> WHAT IS EXPECTED
Format every line of the records below as a Markdown table with two columns, Row and Line. Number the rows in order and leave out blank lines.

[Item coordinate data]
#####

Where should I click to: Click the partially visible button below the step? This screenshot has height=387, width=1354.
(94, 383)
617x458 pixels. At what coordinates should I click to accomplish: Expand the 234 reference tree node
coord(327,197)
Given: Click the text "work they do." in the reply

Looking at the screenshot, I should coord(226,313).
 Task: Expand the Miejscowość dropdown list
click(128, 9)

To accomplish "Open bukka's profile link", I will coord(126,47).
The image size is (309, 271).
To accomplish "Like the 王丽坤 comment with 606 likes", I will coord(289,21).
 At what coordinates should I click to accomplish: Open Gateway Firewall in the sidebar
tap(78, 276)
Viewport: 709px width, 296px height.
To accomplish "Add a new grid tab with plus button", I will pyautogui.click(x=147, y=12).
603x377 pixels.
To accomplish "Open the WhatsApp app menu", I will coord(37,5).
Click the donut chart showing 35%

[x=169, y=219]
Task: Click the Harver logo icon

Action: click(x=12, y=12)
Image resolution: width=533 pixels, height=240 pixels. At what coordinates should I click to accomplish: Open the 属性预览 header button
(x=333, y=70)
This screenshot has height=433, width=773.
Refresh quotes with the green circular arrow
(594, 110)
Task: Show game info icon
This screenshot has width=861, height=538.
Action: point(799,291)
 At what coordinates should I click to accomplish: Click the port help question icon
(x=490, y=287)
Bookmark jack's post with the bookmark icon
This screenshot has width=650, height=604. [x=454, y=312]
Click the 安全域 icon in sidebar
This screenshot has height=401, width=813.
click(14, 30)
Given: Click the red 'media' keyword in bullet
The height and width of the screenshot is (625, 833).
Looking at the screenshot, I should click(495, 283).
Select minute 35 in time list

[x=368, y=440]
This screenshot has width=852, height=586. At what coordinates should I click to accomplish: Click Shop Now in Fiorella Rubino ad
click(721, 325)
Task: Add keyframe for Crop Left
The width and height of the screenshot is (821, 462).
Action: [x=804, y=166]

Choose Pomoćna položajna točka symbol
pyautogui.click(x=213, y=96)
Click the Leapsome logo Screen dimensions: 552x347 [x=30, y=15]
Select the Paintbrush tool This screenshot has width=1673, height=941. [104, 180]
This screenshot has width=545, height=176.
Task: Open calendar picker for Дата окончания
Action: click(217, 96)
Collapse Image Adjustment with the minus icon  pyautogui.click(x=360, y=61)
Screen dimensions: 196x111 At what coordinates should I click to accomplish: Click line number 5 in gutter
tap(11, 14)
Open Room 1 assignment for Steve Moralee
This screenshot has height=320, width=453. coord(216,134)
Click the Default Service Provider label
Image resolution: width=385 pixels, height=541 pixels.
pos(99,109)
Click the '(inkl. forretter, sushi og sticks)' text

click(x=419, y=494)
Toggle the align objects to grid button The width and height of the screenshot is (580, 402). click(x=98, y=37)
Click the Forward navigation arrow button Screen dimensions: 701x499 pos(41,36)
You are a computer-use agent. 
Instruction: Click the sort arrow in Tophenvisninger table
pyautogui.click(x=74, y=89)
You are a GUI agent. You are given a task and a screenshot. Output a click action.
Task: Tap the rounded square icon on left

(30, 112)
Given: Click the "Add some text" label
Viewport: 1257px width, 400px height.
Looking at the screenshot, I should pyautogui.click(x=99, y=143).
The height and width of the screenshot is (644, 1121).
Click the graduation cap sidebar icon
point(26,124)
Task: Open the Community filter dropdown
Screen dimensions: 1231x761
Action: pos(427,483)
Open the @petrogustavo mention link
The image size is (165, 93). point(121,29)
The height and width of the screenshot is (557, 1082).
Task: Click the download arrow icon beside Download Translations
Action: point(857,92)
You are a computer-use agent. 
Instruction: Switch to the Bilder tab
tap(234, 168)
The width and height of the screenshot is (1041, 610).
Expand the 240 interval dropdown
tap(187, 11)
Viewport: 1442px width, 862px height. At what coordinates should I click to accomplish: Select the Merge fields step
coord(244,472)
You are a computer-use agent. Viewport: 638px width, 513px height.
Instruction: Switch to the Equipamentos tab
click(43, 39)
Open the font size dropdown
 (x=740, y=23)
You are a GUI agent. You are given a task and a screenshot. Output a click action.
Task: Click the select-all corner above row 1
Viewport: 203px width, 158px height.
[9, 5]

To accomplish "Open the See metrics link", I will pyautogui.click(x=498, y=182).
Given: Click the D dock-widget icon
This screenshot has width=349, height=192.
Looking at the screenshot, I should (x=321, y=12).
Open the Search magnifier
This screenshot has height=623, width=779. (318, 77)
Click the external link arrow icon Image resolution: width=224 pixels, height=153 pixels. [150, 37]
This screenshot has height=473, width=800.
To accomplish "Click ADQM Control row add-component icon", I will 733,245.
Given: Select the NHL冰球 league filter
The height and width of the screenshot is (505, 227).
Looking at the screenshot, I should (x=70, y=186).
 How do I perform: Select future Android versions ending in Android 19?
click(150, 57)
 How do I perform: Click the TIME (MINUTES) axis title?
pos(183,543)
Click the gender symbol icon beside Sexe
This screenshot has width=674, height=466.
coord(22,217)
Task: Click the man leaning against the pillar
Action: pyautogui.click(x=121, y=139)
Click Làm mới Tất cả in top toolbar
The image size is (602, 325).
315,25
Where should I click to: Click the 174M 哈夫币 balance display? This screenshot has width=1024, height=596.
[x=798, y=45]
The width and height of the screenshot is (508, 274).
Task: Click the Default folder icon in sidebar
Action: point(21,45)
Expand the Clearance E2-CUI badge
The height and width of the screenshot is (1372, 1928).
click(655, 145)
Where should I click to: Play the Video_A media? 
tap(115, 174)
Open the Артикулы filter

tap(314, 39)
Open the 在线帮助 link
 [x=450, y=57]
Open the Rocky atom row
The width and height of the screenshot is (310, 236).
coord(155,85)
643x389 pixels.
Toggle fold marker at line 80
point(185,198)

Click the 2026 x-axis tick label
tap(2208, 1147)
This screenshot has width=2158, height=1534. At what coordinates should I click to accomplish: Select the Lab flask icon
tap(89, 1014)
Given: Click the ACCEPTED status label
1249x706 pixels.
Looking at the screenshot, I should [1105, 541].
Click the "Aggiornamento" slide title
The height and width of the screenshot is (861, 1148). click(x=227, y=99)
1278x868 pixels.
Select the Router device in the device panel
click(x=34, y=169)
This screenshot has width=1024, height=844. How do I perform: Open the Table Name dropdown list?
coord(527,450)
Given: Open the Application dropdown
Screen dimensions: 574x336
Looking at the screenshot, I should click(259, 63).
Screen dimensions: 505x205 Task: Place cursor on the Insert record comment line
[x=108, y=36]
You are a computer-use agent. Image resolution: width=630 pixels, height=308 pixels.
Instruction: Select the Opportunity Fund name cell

#####

> EXERCISE RESPONSE
| Row | Line |
|---|---|
| 1 | Where should I click to: Click the partially visible button below the step? This screenshot has height=387, width=1354. |
| 2 | (94, 383) |
| 3 | 617x458 pixels. At what coordinates should I click to accomplish: Expand the 234 reference tree node |
| 4 | coord(327,197) |
| 5 | Given: Click the text "work they do." in the reply |
| 6 | Looking at the screenshot, I should coord(226,313). |
| 7 |  Task: Expand the Miejscowość dropdown list |
| 8 | click(128, 9) |
| 9 | To accomplish "Open bukka's profile link", I will coord(126,47). |
| 10 | The image size is (309, 271). |
| 11 | To accomplish "Like the 王丽坤 comment with 606 likes", I will coord(289,21). |
| 12 |  At what coordinates should I click to accomplish: Open Gateway Firewall in the sidebar |
| 13 | tap(78, 276) |
| 14 | Viewport: 709px width, 296px height. |
| 15 | To accomplish "Add a new grid tab with plus button", I will pyautogui.click(x=147, y=12). |
| 16 | 603x377 pixels. |
| 17 | To accomplish "Open the WhatsApp app menu", I will coord(37,5). |
| 18 | Click the donut chart showing 35% |
| 19 | [x=169, y=219] |
| 20 | Task: Click the Harver logo icon |
| 21 | Action: click(x=12, y=12) |
| 22 | Image resolution: width=533 pixels, height=240 pixels. At what coordinates should I click to accomplish: Open the 属性预览 header button |
| 23 | (x=333, y=70) |
| 24 | This screenshot has height=433, width=773. |
| 25 | Refresh quotes with the green circular arrow |
| 26 | (594, 110) |
| 27 | Task: Show game info icon |
| 28 | This screenshot has width=861, height=538. |
| 29 | Action: point(799,291) |
| 30 |  At what coordinates should I click to accomplish: Click the port help question icon |
| 31 | (x=490, y=287) |
| 32 | Bookmark jack's post with the bookmark icon |
| 33 | This screenshot has width=650, height=604. [x=454, y=312] |
| 34 | Click the 安全域 icon in sidebar |
| 35 | This screenshot has height=401, width=813. |
| 36 | click(14, 30) |
| 37 | Given: Click the red 'media' keyword in bullet |
| 38 | The height and width of the screenshot is (625, 833). |
| 39 | Looking at the screenshot, I should click(495, 283). |
| 40 | Select minute 35 in time list |
| 41 | [x=368, y=440] |
| 42 | This screenshot has width=852, height=586. At what coordinates should I click to accomplish: Click Shop Now in Fiorella Rubino ad |
| 43 | click(721, 325) |
| 44 | Task: Add keyframe for Crop Left |
| 45 | The width and height of the screenshot is (821, 462). |
| 46 | Action: [x=804, y=166] |
| 47 | Choose Pomoćna položajna točka symbol |
| 48 | pyautogui.click(x=213, y=96) |
| 49 | Click the Leapsome logo Screen dimensions: 552x347 [x=30, y=15] |
| 50 | Select the Paintbrush tool This screenshot has width=1673, height=941. [104, 180] |
| 51 | This screenshot has width=545, height=176. |
| 52 | Task: Open calendar picker for Дата окончания |
| 53 | Action: click(217, 96) |
| 54 | Collapse Image Adjustment with the minus icon  pyautogui.click(x=360, y=61) |
| 55 | Screen dimensions: 196x111 At what coordinates should I click to accomplish: Click line number 5 in gutter |
| 56 | tap(11, 14) |
| 57 | Open Room 1 assignment for Steve Moralee |
| 58 | This screenshot has height=320, width=453. coord(216,134) |
| 59 | Click the Default Service Provider label |
| 60 | Image resolution: width=385 pixels, height=541 pixels. |
| 61 | pos(99,109) |
| 62 | Click the '(inkl. forretter, sushi og sticks)' text |
| 63 | click(x=419, y=494) |
| 64 | Toggle the align objects to grid button The width and height of the screenshot is (580, 402). click(x=98, y=37) |
| 65 | Click the Forward navigation arrow button Screen dimensions: 701x499 pos(41,36) |
| 66 | You are a computer-use agent.  |
| 67 | Instruction: Click the sort arrow in Tophenvisninger table |
| 68 | pyautogui.click(x=74, y=89) |
| 69 | You are a GUI agent. You are given a task and a screenshot. Output a click action. |
| 70 | Task: Tap the rounded square icon on left |
| 71 | (30, 112) |
| 72 | Given: Click the "Add some text" label |
| 73 | Viewport: 1257px width, 400px height. |
| 74 | Looking at the screenshot, I should pyautogui.click(x=99, y=143). |
| 75 | The height and width of the screenshot is (644, 1121). |
| 76 | Click the graduation cap sidebar icon |
| 77 | point(26,124) |
| 78 | Task: Open the Community filter dropdown |
| 79 | Screen dimensions: 1231x761 |
| 80 | Action: pos(427,483) |
| 81 | Open the @petrogustavo mention link |
| 82 | The image size is (165, 93). point(121,29) |
| 83 | The height and width of the screenshot is (557, 1082). |
| 84 | Task: Click the download arrow icon beside Download Translations |
| 85 | Action: point(857,92) |
| 86 | You are a computer-use agent.  |
| 87 | Instruction: Switch to the Bilder tab |
| 88 | tap(234, 168) |
| 89 | The width and height of the screenshot is (1041, 610). |
| 90 | Expand the 240 interval dropdown |
| 91 | tap(187, 11) |
| 92 | Viewport: 1442px width, 862px height. At what coordinates should I click to accomplish: Select the Merge fields step |
| 93 | coord(244,472) |
| 94 | You are a computer-use agent. Viewport: 638px width, 513px height. |
| 95 | Instruction: Switch to the Equipamentos tab |
| 96 | click(43, 39) |
| 97 | Open the font size dropdown |
| 98 |  (x=740, y=23) |
| 99 | You are a GUI agent. You are given a task and a screenshot. Output a click action. |
| 100 | Task: Click the select-all corner above row 1 |
| 101 | Viewport: 203px width, 158px height. |
| 102 | [9, 5] |
| 103 | To accomplish "Open the See metrics link", I will pyautogui.click(x=498, y=182). |
| 104 | Given: Click the D dock-widget icon |
| 105 | This screenshot has width=349, height=192. |
| 106 | Looking at the screenshot, I should (x=321, y=12). |
| 107 | Open the Search magnifier |
| 108 | This screenshot has height=623, width=779. (318, 77) |
| 109 | Click the external link arrow icon Image resolution: width=224 pixels, height=153 pixels. [150, 37] |
| 110 | This screenshot has height=473, width=800. |
| 111 | To accomplish "Click ADQM Control row add-component icon", I will 733,245. |
| 112 | Given: Select the NHL冰球 league filter |
| 113 | The height and width of the screenshot is (505, 227). |
| 114 | Looking at the screenshot, I should (x=70, y=186). |
| 115 |  How do I perform: Select future Android versions ending in Android 19? |
| 116 | click(150, 57) |
| 117 |  How do I perform: Click the TIME (MINUTES) axis title? |
| 118 | pos(183,543) |
| 119 | Click the gender symbol icon beside Sexe |
| 120 | This screenshot has width=674, height=466. |
| 121 | coord(22,217) |
| 122 | Task: Click the man leaning against the pillar |
| 123 | Action: pyautogui.click(x=121, y=139) |
| 124 | Click Làm mới Tất cả in top toolbar |
| 125 | The image size is (602, 325). |
| 126 | 315,25 |
| 127 | Where should I click to: Click the 174M 哈夫币 balance display? This screenshot has width=1024, height=596. |
| 128 | [x=798, y=45] |
| 129 | The width and height of the screenshot is (508, 274). |
| 130 | Task: Click the Default folder icon in sidebar |
| 131 | Action: point(21,45) |
| 132 | Expand the Clearance E2-CUI badge |
| 133 | The height and width of the screenshot is (1372, 1928). |
| 134 | click(655, 145) |
| 135 | Where should I click to: Play the Video_A media?  |
| 136 | tap(115, 174) |
| 137 | Open the Артикулы filter |
| 138 | tap(314, 39) |
| 139 | Open the 在线帮助 link |
| 140 |  [x=450, y=57] |
| 141 | Open the Rocky atom row |
| 142 | The width and height of the screenshot is (310, 236). |
| 143 | coord(155,85) |
| 144 | 643x389 pixels. |
| 145 | Toggle fold marker at line 80 |
| 146 | point(185,198) |
| 147 | Click the 2026 x-axis tick label |
| 148 | tap(2208, 1147) |
| 149 | This screenshot has width=2158, height=1534. At what coordinates should I click to accomplish: Select the Lab flask icon |
| 150 | tap(89, 1014) |
| 151 | Given: Click the ACCEPTED status label |
| 152 | 1249x706 pixels. |
| 153 | Looking at the screenshot, I should [1105, 541]. |
| 154 | Click the "Aggiornamento" slide title |
| 155 | The height and width of the screenshot is (861, 1148). click(x=227, y=99) |
| 156 | 1278x868 pixels. |
| 157 | Select the Router device in the device panel |
| 158 | click(x=34, y=169) |
| 159 | This screenshot has width=1024, height=844. How do I perform: Open the Table Name dropdown list? |
| 160 | coord(527,450) |
| 161 | Given: Open the Application dropdown |
| 162 | Screen dimensions: 574x336 |
| 163 | Looking at the screenshot, I should click(259, 63). |
| 164 | Screen dimensions: 505x205 Task: Place cursor on the Insert record comment line |
| 165 | [x=108, y=36] |
| 166 | You are a computer-use agent. Image resolution: width=630 pixels, height=308 pixels. |
| 167 | Instruction: Select the Opportunity Fund name cell |